• **Stated exercise 1**:
Answer these questions about the TomatoOptions header file.
(a) What default value does init() give to max_function_evals?
(b) Which fitting method is set as the default?
(c) What reason does the comment above init() give for setting the defaults that way?

• **Source excerpt**:
— start —

/*!
 * \file TomatoOptions.h
 * \author Konrad Werys
 * \date 2018/08/18
 */

#ifndef Tomato_TomatoOPTIONS_H
#define Tomato_TomatoOPTIONS_H

#include <iostream>
#include <vector>
#include <string>

#include "OxFactoryOfCalculators.h"
#include "OxFactoryOfFitters.h"
#include "OxFactoryOfFunctions.h"
#include "OxFactoryOfSignCalculators.h"
#include "OxFactoryOfStartPointCalculators.h"

#include "TomatoParser.h"

#include "KWUtil.h"

namespace Ox {
    template<typename MeasureType>
    struct TomatoOptions {

        // paths
        std::vector<std::string> files_magnitude;
        std::vector<std::string> files_phase;
        std::string dir_magnitude;
        std::string dir_phase;
        std::string dir_output_map;
        std::string dir_output_fitparams;

        calculatorsType_t parameter_to_map;
        fittersType_t fitting_method;
        functionsType_t functions_type;
        signCalculatorsType_t sign_calc_method;
        startPointCalculatorsType_t start_point_calc_method;

        MeasureType fTolerance;
        int max_function_evals;

        // image
        MeasureType mean_cut_off;
        int number_of_threads;

        // visualisation
        bool visualise;

        // export
        int output_map_series_number;
        int output_fitparams_series_number;

        /**
         * initialise the defaults
         * done this way to work around delegating constructors in cpp98
         */
        void init(){
            dir_magnitude = "";
            dir_phase = "";
            dir_output_map = "";
            dir_output_fitparams = "";

            parameter_to_map = T1_MOLLI;
            fitting_method = AmoebaVnl;
            functions_type = FunctionsBasic;
            sign_calc_method = NoSign;
            start_point_calc_method = Default;

            fTolerance = 1e-12;
            max_function_evals = 4000;

            // image
            mean_cut_off = 10;
            number_of_threads = 0;

            // visualisation
            visualise = false;

            // export
            output_map_series_number = 0;
            output_fitparams_series_number = 0;
        }

        /**
         * constructor with defaults
         */
        TomatoOptions() {
            init();
        }

        /**
         * constructor with parser
         * @param filePath
         */
        TomatoOptions(std::string filePath) {
            init();

            Ox::TomatoParser<MeasureType> parser;
            parser._filePath = filePath;
            parser._sequences["files_magnitude"];
            parser._sequences["files_phase"];
            parser._scalars["dir_magnitude"];
            parser._scalars["dir_phase"];
            parser._scalars["dir_output_map"];
            parser._scalars["dir_output_fitparams"];

            parser._scalars["parameter_to_map"];
            parser._scalars["fitting_method"];
            parser._scalars["functions_type"];
            parser._scalars["sign_calc_method"];
            parser._scalars["start_point_calc_method"];

            parser._scalars["fTolerance"];
            parser._scalars["max_function_evals"];

            parser._scalars["mean_cut_off"];
            parser._scalars["number_of_threads"];
            parser._scalars["visualise"];

            parser._scalars["output_map_series_number"];
            parser._scalars["output_fitparams_series_number"];

            parser.parse();

            files_magnitude = parser._sequences["files_magnitude"];
            files_phase = parser._sequences["files_phase"];
            dir_magnitude = parser._scalars["dir_magnitude"];
            dir_phase = parser._scalars["dir_phase"];
            dir_output_map = parser._scalars["dir_output_map"];
            dir_output_fitparams = parser._scalars["dir_output_fitparams"];

            if (!parser._scalars["parameter_to_map"].empty())

— end —

• **Stated exercise 2**: Reproduce word for word everything in the records from the line containing "Open the campaign info icon" down to the line containing "click(422, 104)", with both of those lines included.

• **Task input**:
— start —

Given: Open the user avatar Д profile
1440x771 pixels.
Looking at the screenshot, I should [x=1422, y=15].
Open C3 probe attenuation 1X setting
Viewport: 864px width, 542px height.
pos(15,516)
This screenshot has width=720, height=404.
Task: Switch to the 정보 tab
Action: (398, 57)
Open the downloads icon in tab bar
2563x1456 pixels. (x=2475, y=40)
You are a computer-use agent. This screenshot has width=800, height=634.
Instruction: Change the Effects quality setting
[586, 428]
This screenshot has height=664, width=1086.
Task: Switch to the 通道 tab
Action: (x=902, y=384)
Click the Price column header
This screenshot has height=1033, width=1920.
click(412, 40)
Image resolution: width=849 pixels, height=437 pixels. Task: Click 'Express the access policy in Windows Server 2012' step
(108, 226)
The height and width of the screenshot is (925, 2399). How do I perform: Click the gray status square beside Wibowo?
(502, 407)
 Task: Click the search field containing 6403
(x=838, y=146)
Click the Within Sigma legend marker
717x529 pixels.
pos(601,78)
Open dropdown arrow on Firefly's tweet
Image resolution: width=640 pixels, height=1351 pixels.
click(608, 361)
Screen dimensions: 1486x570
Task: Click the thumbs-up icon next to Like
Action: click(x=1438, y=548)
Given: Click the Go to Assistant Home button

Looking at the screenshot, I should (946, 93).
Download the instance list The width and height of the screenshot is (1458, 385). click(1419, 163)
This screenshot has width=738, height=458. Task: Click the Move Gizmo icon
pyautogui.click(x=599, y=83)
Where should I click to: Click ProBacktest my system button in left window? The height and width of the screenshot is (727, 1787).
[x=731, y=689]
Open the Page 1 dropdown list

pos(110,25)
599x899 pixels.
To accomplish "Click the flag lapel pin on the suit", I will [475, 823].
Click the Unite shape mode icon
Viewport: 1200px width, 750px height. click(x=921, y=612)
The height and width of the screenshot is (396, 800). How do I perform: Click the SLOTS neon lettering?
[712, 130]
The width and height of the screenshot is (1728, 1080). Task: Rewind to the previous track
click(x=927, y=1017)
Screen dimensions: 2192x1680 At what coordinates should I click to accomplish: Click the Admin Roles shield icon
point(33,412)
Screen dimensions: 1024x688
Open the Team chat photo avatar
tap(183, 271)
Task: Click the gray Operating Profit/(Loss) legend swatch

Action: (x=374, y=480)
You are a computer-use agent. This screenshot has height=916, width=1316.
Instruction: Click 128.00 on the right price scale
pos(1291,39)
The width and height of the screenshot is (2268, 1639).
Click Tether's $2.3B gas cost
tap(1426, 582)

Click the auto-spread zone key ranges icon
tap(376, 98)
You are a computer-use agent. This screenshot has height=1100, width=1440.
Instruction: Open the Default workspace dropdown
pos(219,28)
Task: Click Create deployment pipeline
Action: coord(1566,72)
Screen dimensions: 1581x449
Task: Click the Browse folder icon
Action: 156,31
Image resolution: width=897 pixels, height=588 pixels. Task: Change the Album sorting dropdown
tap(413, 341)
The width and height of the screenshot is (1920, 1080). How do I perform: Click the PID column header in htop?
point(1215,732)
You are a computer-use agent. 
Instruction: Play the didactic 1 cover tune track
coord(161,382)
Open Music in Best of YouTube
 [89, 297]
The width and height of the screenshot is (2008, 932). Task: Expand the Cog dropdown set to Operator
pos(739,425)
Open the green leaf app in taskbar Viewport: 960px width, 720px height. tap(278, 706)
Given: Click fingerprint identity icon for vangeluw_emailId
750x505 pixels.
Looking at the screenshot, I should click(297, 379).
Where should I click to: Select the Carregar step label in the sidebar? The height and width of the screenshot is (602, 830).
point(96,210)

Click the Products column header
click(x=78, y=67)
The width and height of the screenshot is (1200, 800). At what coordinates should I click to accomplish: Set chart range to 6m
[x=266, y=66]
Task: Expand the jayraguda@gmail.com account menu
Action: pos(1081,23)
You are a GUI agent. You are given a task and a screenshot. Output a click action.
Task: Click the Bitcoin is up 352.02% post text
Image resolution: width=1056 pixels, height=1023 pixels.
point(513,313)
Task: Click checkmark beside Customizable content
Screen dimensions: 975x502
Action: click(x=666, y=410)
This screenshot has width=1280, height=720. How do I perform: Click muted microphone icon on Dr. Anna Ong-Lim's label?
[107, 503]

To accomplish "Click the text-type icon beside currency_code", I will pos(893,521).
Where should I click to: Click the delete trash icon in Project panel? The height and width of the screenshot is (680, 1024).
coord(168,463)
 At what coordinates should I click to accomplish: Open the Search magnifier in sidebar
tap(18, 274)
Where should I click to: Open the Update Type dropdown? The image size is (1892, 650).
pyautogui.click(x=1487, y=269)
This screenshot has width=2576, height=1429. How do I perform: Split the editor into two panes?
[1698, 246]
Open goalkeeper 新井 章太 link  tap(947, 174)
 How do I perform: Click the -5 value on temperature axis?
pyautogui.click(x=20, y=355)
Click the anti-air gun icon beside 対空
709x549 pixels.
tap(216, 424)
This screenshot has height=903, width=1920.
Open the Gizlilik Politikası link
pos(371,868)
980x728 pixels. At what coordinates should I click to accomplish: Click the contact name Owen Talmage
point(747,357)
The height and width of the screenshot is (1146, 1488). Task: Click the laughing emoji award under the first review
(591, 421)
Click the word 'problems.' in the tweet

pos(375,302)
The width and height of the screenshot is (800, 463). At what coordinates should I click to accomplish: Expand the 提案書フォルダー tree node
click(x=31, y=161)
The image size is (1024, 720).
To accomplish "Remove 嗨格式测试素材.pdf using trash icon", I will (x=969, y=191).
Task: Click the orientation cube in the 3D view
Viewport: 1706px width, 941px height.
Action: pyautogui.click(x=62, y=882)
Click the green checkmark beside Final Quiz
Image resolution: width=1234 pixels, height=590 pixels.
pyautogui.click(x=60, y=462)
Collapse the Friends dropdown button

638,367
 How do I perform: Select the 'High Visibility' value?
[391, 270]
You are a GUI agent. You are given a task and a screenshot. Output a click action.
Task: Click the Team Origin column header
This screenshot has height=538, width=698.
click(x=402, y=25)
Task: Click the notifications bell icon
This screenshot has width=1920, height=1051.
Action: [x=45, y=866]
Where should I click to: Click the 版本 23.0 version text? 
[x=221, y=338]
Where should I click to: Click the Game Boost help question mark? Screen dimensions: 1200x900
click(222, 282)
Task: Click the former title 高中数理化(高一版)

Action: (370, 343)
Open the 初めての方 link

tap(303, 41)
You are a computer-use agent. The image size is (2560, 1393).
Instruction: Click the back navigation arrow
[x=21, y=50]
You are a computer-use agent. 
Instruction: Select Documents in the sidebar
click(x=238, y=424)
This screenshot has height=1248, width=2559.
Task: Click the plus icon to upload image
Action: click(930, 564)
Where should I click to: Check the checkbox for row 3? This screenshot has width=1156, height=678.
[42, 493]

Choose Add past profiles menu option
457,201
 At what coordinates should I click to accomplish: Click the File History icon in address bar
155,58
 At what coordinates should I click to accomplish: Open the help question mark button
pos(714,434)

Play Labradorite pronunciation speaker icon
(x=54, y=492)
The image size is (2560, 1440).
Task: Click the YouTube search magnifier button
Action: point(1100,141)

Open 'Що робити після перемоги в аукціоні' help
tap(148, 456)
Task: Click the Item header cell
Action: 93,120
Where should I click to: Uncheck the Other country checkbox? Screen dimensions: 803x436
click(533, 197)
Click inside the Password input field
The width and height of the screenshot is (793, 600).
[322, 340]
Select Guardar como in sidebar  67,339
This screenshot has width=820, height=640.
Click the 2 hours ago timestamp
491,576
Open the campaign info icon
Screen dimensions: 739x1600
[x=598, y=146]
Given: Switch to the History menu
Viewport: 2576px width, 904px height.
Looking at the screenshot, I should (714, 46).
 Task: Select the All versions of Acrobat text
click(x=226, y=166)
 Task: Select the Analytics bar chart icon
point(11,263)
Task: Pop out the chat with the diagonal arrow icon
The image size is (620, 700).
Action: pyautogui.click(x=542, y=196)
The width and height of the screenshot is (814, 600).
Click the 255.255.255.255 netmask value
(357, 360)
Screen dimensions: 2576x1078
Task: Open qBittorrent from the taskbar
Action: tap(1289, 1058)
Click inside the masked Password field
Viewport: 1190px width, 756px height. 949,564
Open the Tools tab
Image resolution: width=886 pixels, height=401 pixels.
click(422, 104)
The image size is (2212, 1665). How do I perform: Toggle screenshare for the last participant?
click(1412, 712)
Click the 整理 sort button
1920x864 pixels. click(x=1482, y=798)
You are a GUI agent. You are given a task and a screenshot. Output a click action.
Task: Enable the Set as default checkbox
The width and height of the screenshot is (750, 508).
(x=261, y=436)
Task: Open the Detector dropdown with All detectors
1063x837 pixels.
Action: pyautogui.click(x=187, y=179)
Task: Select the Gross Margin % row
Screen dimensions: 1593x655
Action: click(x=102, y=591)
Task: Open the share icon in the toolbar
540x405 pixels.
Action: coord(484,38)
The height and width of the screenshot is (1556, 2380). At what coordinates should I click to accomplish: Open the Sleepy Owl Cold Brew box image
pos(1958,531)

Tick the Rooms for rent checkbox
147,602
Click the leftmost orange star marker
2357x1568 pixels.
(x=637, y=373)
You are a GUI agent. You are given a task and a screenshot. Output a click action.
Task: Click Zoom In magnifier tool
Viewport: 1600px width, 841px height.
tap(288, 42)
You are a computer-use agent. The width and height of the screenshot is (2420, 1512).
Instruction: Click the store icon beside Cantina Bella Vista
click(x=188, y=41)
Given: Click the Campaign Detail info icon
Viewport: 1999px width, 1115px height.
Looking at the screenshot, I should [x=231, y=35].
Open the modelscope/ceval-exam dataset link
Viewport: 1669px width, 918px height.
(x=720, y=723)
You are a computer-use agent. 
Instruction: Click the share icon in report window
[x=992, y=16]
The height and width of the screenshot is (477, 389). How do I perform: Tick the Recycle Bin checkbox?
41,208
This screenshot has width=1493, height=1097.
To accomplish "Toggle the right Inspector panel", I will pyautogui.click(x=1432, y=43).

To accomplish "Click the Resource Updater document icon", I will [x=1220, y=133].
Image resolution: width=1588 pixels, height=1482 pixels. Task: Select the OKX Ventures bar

— end —

• **Final result 1**:
(a) 4000
(b) AmoebaVnl
(c) It is done that way to work around delegating constructors in cpp98.

• **Final result 2**:
Open the campaign info icon
Screen dimensions: 739x1600
[x=598, y=146]
Given: Switch to the History menu
Viewport: 2576px width, 904px height.
Looking at the screenshot, I should (714, 46).
 Task: Select the All versions of Acrobat text
click(x=226, y=166)
 Task: Select the Analytics bar chart icon
point(11,263)
Task: Pop out the chat with the diagonal arrow icon
The image size is (620, 700).
Action: pyautogui.click(x=542, y=196)
The width and height of the screenshot is (814, 600).
Click the 255.255.255.255 netmask value
(357, 360)
Screen dimensions: 2576x1078
Task: Open qBittorrent from the taskbar
Action: tap(1289, 1058)
Click inside the masked Password field
Viewport: 1190px width, 756px height. 949,564
Open the Tools tab
Image resolution: width=886 pixels, height=401 pixels.
click(422, 104)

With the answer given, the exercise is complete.